Abstract
Purpose :
Tropomyosin receptor kinase B (TrkB) is an effective target for neuroprotection in experimental glaucoma models. Supplying agonist ligands, such as brain-derived neurotrophic factor (BDNF) and neurotrophin-4 (NT4), by protein or gene therapy in glaucoma models has been shown to protect retinal ganglion cells (RGCs). However, long-term protection is hindered by TrkB down-regulation and truncated TrkB isoforms. Previous experiments have demonstrated when both TrkB and BDNF are expressed and given to the eye before optic nerve injury, RGC death is delayed. For this experiment, we are using a two-vector approach to confirm the necessity of both the receptor and ligand for the long-term neuroprotection of RGCs.
Methods :
Adeno-associated viruses (AAVs) were made by our Viral Vector Technologies AAV Production Core. For in vitro protein quantification, HEK-293 cells were transduced with AAVs. Supernatant and lysate were collected three days afterward for ELISAs. Adult C57BL/6J mice or adult Sprague Dawley rats were used. The eyes were intravitreally injected with AAV2 vectors expressing TrkB, proBDNF, NT4, or a combination of AAVs. Three weeks after AAV injection, optic nerve injury was performed.
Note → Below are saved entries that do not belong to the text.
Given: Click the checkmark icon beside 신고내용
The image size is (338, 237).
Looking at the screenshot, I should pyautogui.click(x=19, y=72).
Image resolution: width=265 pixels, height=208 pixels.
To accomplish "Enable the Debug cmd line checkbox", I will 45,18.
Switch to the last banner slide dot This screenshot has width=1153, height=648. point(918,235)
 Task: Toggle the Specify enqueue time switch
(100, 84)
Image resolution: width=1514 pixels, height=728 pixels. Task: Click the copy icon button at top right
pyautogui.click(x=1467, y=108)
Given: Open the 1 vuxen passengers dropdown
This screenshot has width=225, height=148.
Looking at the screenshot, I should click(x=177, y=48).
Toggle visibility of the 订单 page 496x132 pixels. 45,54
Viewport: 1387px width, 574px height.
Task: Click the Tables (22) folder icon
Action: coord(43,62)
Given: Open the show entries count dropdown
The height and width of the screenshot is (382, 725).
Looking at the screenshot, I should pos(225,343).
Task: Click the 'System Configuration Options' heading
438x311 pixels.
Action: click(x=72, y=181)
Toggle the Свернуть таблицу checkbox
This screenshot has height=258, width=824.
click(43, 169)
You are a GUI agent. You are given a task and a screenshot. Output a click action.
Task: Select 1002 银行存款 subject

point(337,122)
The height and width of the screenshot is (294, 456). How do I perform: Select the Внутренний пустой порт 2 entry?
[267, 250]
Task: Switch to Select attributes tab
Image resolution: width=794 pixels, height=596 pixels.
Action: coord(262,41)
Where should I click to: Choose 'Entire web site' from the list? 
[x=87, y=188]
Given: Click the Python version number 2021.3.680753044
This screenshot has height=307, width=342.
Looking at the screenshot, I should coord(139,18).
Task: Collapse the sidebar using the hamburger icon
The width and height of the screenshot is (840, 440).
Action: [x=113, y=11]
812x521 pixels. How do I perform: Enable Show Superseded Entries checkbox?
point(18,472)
Two or four weeks after injury, animals were sacrificed, eyes were collected, retinas were dissected, immunofluorescently stained for Brn3a and flat-mounted to count the RGC number.
Results :
In vitro transduction of HEK-293 cells after 3 days of AAV treatment shows increased expression of TrkB, BDNF, or NT4. In vivo treatment of the combination of AAV2-TrkB with either AAV2-proBDNF or AAV2-NT4 significantly increases the survival of RGCs up to 78% two or four weeks after severe optic nerve injury compared to up to 46% in single AAV in both mice and rats.
Conclusions :
Intravitreal administration of the combination of separate vectors encoding AAV2-TrkB and either AAV2-BDNF or AAV2-NT4 shows a significant neuroprotective effect after optic nerve injury in mice and rats, greater than achieved with ligand- or receptor-providing vectors alone.
This abstract was presented at the 2022 ARVO Annual Meeting, held in Denver, CO, May 1-4, 2022, and virtually.